Low Circulating Levels of miR-451a in Girls with Polycystic Ovary Syndrome: Different Effects of Randomized Treatments

Abstract

Abstract Context Polycystic ovary syndrome (PCOS) is a prevalent disorder in adolescent girls, purportedly driven by hepato-visceral fat excess, and often followed by subfertility and type 2 diabetes. Objective We studied the baseline microRNA (miRNA) profile of girls with PCOS, and the effects of a randomized treatment with an oral contraceptive (OC) or with spironolactone–pioglitazone–metformin (SPIOMET, aiming at loss of hepato-visceral fat excess) for 1 year. Design & Patients The miRNA profile was assessed by RNA sequencing in girls with PCOS who had participated in a randomized, open-label, single-center, pilot study (n = 31; age 15.7 years, body mass index (BMI) 23.1 kg/m2). Healthy age- and BMI-matched girls (n = 13) served as controls. Differentially expressed miRNAs were validated by RT-qPCR in the entire study population. Post-treatment ovulation rates were assessed by salivary progesterone in PCOS girls. Setting Endocrinology Department, University Hospital.

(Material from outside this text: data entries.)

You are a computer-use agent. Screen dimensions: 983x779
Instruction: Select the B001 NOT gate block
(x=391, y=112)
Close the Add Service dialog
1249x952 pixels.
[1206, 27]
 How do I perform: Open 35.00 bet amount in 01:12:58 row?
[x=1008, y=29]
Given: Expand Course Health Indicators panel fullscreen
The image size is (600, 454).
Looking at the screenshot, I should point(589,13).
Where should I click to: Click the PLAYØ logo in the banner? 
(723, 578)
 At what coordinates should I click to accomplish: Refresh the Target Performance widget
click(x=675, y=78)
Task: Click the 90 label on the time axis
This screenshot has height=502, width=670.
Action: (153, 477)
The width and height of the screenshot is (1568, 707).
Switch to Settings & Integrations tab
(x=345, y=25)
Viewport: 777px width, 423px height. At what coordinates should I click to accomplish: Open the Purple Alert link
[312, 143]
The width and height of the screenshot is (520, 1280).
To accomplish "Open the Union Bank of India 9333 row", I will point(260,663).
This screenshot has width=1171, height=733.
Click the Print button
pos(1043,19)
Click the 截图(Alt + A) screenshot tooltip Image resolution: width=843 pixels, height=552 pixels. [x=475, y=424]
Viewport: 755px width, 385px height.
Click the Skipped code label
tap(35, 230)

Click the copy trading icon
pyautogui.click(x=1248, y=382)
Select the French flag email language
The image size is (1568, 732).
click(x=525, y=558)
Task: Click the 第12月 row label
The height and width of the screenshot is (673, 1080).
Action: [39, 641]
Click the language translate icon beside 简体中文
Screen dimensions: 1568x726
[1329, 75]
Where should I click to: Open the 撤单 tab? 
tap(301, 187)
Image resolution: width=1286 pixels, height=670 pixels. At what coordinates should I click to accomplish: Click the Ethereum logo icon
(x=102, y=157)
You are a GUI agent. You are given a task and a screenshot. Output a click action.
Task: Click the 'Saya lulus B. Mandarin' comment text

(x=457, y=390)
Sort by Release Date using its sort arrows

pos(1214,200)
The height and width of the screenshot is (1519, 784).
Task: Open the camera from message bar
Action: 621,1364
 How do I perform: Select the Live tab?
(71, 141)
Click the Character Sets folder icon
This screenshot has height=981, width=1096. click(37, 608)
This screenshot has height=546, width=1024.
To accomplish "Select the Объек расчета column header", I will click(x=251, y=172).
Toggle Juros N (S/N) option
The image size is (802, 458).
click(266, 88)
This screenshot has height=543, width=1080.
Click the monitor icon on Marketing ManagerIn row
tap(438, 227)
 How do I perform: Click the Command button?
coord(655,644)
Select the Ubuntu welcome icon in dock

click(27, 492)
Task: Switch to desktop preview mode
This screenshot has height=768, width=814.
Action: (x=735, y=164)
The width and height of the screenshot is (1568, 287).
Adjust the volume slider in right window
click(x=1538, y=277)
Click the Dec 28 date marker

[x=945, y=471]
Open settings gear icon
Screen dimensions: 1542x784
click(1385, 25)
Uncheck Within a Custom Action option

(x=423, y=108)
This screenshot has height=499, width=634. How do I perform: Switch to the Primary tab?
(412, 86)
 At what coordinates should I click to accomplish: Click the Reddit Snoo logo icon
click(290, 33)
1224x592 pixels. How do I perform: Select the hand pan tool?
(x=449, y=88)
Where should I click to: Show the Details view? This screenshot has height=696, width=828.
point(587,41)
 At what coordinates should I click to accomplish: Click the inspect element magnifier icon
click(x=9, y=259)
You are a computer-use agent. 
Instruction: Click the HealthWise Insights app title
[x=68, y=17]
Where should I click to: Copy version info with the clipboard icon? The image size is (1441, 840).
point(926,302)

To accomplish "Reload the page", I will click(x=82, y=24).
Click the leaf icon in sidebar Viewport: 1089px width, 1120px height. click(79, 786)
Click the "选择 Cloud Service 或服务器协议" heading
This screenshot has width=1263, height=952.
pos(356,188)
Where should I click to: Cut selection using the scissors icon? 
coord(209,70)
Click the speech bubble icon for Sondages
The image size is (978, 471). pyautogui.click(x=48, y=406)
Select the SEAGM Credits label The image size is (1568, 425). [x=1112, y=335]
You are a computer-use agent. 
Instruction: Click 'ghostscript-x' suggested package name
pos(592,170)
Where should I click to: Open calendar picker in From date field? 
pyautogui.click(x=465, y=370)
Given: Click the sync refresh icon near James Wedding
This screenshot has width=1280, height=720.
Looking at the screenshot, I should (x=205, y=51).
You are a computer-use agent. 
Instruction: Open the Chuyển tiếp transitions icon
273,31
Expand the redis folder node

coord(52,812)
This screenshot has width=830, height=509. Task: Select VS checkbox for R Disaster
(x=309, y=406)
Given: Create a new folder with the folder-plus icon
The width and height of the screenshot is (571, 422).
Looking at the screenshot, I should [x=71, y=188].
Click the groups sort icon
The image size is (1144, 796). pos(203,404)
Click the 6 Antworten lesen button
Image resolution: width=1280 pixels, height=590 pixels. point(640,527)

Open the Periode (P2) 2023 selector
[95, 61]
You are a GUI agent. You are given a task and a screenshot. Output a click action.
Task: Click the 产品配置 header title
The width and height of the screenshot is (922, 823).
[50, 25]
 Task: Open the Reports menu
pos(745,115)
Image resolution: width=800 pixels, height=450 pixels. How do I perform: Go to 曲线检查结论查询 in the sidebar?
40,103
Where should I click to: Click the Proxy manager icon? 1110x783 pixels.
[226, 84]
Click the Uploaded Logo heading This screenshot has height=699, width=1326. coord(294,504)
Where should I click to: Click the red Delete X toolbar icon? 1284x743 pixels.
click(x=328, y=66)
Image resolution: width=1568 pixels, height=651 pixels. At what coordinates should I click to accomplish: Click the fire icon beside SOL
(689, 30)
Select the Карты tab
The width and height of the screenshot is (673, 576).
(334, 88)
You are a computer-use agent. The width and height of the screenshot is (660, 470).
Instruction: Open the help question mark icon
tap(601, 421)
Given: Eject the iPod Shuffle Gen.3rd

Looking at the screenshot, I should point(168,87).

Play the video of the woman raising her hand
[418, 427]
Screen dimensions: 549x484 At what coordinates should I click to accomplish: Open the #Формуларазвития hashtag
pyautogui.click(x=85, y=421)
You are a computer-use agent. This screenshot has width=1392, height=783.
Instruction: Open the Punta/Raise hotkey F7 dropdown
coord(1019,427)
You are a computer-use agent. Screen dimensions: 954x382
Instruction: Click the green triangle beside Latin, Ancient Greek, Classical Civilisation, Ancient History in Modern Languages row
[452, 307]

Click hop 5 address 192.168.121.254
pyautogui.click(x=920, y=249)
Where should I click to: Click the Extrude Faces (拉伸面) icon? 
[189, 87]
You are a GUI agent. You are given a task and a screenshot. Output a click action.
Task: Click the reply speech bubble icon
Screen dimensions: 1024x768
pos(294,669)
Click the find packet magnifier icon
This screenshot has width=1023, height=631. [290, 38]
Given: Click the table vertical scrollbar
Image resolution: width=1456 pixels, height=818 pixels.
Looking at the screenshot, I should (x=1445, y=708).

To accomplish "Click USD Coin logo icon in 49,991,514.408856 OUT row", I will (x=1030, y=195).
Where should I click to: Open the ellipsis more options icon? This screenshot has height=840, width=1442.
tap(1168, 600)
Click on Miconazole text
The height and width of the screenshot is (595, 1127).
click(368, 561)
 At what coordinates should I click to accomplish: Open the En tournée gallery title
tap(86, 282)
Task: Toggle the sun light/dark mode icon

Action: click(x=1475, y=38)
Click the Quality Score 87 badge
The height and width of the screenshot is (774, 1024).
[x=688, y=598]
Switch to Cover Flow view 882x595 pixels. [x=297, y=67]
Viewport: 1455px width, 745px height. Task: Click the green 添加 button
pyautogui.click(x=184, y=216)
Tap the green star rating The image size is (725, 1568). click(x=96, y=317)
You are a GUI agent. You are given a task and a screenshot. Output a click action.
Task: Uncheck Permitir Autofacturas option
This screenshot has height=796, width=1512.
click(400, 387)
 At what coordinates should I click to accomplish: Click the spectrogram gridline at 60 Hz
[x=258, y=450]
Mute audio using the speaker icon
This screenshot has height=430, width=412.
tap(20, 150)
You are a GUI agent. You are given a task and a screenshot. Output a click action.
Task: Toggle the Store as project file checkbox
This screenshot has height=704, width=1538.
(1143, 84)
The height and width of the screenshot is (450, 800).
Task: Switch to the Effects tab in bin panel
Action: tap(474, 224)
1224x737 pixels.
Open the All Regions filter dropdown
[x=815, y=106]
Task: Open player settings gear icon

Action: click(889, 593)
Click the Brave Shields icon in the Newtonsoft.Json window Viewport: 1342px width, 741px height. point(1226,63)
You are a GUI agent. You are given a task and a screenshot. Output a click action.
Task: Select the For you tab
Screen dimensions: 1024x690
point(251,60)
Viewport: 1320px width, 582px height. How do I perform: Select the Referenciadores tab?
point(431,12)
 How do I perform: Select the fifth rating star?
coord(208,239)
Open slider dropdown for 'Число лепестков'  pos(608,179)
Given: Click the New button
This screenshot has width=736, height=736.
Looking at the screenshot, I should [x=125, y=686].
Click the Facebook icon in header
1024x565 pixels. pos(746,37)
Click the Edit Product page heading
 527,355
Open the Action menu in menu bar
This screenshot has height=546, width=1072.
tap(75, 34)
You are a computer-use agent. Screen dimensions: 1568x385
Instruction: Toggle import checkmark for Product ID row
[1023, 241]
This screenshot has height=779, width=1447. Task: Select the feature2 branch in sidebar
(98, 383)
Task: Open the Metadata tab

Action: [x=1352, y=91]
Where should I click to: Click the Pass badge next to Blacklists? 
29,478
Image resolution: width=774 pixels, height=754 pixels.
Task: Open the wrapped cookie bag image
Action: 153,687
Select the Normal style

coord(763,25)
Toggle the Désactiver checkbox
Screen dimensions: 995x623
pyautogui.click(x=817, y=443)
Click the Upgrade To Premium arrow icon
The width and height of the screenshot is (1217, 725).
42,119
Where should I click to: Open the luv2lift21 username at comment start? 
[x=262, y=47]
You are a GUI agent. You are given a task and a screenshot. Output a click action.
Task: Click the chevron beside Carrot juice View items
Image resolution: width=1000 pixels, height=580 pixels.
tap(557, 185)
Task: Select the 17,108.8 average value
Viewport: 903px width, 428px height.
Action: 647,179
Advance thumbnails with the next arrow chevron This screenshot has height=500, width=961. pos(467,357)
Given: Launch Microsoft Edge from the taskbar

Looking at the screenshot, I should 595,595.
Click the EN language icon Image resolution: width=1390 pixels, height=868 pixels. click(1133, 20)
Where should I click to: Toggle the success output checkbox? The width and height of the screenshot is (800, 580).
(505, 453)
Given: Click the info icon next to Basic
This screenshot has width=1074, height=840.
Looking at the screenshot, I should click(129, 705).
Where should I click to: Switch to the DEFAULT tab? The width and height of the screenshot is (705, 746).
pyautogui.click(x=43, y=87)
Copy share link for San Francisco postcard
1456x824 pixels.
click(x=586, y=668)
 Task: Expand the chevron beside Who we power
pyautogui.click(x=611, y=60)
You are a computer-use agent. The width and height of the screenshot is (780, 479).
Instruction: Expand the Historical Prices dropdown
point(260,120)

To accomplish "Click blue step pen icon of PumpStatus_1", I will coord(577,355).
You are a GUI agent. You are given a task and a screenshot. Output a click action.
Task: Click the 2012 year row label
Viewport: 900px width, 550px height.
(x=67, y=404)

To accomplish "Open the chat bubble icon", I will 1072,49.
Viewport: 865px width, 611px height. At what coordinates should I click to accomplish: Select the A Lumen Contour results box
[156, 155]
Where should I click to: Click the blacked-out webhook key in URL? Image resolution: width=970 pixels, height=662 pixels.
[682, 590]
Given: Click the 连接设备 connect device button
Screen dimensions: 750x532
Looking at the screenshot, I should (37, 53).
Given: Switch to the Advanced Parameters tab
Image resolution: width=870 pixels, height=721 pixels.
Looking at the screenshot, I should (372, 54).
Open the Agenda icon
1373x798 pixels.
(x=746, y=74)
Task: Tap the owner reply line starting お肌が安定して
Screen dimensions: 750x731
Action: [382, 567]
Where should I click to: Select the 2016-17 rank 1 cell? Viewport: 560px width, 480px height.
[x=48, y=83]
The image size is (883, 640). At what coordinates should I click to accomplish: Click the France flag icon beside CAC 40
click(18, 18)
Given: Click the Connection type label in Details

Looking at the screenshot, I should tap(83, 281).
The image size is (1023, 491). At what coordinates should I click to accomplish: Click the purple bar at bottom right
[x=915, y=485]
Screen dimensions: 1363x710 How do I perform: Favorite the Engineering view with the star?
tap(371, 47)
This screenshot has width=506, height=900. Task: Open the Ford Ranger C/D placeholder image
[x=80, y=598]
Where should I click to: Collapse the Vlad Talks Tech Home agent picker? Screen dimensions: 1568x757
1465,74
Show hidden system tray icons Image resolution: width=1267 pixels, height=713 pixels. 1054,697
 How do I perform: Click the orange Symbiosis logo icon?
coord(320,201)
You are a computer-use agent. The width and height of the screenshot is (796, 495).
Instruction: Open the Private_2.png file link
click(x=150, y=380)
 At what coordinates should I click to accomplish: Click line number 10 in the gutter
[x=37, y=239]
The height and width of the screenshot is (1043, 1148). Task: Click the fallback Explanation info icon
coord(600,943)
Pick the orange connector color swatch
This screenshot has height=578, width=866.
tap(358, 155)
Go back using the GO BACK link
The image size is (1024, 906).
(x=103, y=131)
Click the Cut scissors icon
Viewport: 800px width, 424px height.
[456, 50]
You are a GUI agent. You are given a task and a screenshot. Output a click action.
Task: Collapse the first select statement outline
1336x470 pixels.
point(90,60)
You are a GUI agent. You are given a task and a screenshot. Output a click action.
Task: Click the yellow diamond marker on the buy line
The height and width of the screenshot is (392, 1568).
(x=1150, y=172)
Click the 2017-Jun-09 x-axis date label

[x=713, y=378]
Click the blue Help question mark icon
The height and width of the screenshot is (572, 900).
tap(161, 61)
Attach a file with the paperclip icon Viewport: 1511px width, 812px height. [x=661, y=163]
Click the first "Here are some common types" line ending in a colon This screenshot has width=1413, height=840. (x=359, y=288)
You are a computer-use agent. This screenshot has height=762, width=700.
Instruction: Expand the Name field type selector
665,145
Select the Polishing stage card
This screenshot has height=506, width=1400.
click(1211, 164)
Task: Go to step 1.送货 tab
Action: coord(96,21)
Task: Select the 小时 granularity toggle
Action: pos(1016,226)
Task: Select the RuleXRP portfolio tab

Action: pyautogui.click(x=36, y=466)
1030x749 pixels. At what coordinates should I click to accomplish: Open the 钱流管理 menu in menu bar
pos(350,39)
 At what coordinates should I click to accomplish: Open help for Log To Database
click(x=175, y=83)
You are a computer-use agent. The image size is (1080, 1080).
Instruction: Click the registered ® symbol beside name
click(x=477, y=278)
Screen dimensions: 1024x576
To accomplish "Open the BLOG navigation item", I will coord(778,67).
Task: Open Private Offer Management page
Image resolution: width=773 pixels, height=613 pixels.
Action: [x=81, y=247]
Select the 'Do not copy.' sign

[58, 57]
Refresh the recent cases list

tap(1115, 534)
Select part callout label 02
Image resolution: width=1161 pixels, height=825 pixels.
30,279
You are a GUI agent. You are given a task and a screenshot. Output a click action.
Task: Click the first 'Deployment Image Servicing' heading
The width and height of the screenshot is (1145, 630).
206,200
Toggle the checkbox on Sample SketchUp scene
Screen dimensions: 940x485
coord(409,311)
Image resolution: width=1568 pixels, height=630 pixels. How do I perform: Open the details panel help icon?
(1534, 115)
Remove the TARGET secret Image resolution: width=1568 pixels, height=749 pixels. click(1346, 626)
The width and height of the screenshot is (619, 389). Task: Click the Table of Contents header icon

Results Girls with PCOS, compared with controls, had markedly reduced concentrations of circulating miR-451a, miR-652-3p, miR-106b-5p, and miR-206; pathway enrichment analysis showed that these miRNAs target genes involved in energy homeostasis and cell cycle control. In the present study, miR-451a could diagnose PCOS with 100% sensitivity and 100% specificity. SPIOMET (but not OC) was accompanied by on-treatment normalization of the miRNA profile in girls with PCOS; miR-451a concentrations after 1 year on OC or SPIOMET treatment associated closely (r = 0.66; P < .0001) with post-treatment ovulation rates. Conclusion SPIOMET treatment for 1 year normalizes the miRNA profile of girls with PCOS. Circulating miR-451a may become a biomarker to guide the diagnosis and treatment of PCOS in adolescence.